Proof. Let $K$ be the field of fractions of $A$, let $C$ be the integral closure of $A$ in $K$, and let $f: A \to C$ be the identity mapping of $A$ into $C$. Then $A$ is integrally closed iff $f$ is surjective, and by (5.12) $A_{\mathfrak p}$ (resp. $A_{\mathfrak m}$) is integrally closed iff $f_{\mathfrak p}$ (resp.$f_{\mathfrak m}$) is surjective. Now use (3.9).
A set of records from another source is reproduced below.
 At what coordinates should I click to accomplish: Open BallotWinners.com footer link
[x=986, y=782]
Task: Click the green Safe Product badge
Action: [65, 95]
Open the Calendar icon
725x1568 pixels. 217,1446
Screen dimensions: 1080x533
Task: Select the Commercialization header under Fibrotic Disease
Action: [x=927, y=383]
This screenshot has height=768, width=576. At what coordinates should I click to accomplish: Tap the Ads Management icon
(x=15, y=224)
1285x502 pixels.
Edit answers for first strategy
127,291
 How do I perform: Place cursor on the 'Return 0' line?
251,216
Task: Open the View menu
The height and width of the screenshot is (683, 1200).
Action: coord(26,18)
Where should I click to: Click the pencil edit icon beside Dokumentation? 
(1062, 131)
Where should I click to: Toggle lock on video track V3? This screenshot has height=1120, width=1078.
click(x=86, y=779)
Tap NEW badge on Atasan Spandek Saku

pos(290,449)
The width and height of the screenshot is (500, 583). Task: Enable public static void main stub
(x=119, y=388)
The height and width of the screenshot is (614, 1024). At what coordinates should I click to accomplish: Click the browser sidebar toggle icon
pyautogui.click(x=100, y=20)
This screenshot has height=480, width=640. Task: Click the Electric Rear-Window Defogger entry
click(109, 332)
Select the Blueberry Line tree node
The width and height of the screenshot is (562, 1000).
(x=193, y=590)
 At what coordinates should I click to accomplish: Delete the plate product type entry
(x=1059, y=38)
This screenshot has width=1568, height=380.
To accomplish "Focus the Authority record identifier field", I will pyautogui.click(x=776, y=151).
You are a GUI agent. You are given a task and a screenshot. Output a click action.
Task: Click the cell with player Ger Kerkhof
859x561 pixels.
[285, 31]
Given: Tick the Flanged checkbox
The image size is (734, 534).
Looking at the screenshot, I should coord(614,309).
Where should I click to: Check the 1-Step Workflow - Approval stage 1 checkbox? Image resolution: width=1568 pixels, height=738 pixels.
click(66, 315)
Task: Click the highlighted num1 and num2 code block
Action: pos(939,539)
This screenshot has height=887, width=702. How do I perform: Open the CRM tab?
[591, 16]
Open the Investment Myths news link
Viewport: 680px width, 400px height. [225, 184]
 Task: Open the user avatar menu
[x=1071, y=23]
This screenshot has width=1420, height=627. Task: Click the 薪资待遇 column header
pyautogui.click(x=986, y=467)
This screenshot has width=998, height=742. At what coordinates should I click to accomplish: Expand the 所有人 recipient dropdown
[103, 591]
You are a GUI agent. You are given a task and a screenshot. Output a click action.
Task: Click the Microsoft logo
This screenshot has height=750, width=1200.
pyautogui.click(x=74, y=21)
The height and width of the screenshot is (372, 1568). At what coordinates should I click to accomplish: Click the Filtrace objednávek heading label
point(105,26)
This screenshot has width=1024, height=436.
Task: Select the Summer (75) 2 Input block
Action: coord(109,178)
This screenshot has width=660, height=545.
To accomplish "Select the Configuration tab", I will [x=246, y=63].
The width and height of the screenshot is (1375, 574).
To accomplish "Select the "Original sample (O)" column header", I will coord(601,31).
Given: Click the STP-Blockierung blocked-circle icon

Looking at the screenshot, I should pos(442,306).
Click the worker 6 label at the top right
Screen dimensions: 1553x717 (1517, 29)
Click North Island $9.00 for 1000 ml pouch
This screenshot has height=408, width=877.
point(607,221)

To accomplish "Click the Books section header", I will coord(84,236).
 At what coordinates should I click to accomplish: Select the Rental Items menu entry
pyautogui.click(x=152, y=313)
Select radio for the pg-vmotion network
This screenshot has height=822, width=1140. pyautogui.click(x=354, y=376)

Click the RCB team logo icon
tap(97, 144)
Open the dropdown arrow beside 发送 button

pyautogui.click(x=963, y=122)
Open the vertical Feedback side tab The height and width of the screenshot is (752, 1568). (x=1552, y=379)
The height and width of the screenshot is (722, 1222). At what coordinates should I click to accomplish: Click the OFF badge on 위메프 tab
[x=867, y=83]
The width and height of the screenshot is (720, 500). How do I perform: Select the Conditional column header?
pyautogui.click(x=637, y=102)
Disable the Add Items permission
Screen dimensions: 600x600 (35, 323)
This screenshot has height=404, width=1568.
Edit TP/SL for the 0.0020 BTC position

I can’t fill following detail in above proof: field of fraction of $A_\mathfrak{p}$ is $K_\mathfrak{p}$. We know $K_\mathfrak{p} = S^{-1}K=S^{-1}(\bar{S}^{-1} A)$ where $S=A-\mathfrak{p}$ and $\bar{S}=A-\{0\}$.

Answer 1

(3.9) is a theorem that a module morphism $f\colon M\to N$ is injective (resp.~surjective) if and only if every localization at a prime ideal $\mathfrak{p}$, $f_{\mathfrak{p}}\colon M_{\mathfrak{p}}\to N_{\mathfrak{p}}$, is injective (resp.~surjective), if and only if every localization at a maximal ideal $\mathfrak{m}$, $f_{\mathfrak{m}}\colon M_{\mathfrak{m}}\to N_{\mathfrak{m}}$ is injective (resp.~surjective).

So all you need to do is show that if $\mathfrak{p}$ is a prime ideal of $A$, and $K$ is the field of fractions of $A$, then $K_{\mathfrak{p}}$ is $Q(A_\mathfrak{p})$, the field of fractions of $A_{\mathfrak{p}}$.

Indeed, since $K$ is already a field, (the image of) every element of $A-\mathfrak{p}$ is already a unit in $K$, so $(A-\mathfrak{p})^{-1})K=K$. That is, $K_{\mathfrak{p}}=K$.

Now, since every element of $A-\mathfrak{p}$ maps to a unit under the canonical embedding $A\hookrightarrow K$, the universal property of localizations tells you that the map $A\hookrightarrow K$ induces a map $A_{\mathfrak{p}}\hookrightarrow K$. And because $K$ is a field, the universal property of the field of fractions tells that this map extends to a morphism $Q(A_{\mathfrak{p}})\to K$, which must be injective since they are both fields. Conversely, the composition $A\to A_{\mathfrak{p}}\to Q(A_{\mathfrak{p}})$ maps $A$ into a field, and hence induces a morphism $K\to Q(A_{\mathfrak{p}})$. It is now easy to verify that these two maps are inverses of each other, so that we have $K_{\mathfrak{p}}=K=Q(A_{\mathfrak{p}})$. Now (3.9) gives the desired equivalence.